Après avoir effectué le sacrifice, il est recommandé de favoriser ses liens de parenté durant les trois jours de l'Aïd, ou même au delà. Il est d'ailleurs vivement recommandé de se rapprocher des siens à l'occasion de toutes les fêtes religieuses, qui sont empruntes de la miséricorde d'Allah. Ce geste permet de renouer avec la famille, les proches, et les amis. Il permet aussi de se réconcilier, d'oublier l'animosité qui a pu s'installer et de repartir sur de meilleures bases.

 

Les liens de parenté cités en Islam :

 

L’islam a recommandé et a encouragé d'entretenir les liens de parenté. Dans ce sens Allah a dit : « Craignez, qu'en tournant le dos aux enseignements d'Allah vous ne semiez le désordre sur terre et ne rompiez les liens sacrés du sang ». Sourate -47- Mohammed, verset 22.

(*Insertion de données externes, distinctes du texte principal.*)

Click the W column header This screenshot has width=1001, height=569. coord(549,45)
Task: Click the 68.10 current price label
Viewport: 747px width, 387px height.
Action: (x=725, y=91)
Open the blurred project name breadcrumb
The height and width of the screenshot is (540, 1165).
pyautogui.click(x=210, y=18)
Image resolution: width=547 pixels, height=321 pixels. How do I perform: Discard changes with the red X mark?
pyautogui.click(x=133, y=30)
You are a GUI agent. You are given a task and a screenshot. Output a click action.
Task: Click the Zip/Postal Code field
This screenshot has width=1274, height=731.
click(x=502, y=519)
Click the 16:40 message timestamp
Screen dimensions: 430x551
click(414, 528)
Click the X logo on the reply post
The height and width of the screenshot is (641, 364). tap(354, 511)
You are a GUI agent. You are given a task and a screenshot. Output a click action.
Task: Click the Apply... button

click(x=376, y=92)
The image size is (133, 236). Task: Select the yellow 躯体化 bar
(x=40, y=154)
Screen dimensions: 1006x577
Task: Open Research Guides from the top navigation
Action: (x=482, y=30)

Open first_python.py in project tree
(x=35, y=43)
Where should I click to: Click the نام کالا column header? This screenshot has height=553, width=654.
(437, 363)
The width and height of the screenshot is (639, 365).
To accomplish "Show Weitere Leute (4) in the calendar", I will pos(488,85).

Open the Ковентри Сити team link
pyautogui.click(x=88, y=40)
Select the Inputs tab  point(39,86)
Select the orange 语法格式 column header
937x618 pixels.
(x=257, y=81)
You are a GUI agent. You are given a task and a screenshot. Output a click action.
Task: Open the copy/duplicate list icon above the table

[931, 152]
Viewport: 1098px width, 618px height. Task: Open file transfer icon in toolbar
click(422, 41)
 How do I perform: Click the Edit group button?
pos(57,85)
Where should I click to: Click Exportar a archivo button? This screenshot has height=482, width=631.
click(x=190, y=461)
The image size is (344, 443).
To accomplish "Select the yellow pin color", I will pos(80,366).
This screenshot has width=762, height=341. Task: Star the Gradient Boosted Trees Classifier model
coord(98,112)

Toujours dans le même contexte, le Très Haut a dit : « Il y a un ordre de priorité établi entre les personnes unies par la parenté ». Sourate -33- Les Coalisés, verset 6.

Dans un hadith Qudsi (origine divine, mais transmise par le Prophète, que la bénédiction et le salut soient sur lui), il est dit : « Voici la parenté, dit Allah, j'ai dérivé son nom du Mien. Quiconque garde ses liens avec elle, je ferai de même avec lui, et celui qui les rompt, je les romprai avec lui aussi ». Rapporté par Al Boukhari et Muslim.

 

Mais comment peut-on entretenir ses liens de parenté ?

 

On peut tout d'abord le faire par des visites directes, qui sont l'occasion de partager des moments et des émotions ensemble. Si cela est impossible pour des raisons d'éloignement ou toute autre raison, le téléphone reste le moyen le plus pratique. Il y a aussi les SMS qui peuvent rendre ce service. Reste aussi internet pour écrire des messages qui arrivent aussi rapidement.

 

Pour conclure, tous les moyens sont bons pour entretenir vos liens de parenté. L'essentiel, c'est de le faire, même s'il est tard, car il vaut mieux tard que jamais.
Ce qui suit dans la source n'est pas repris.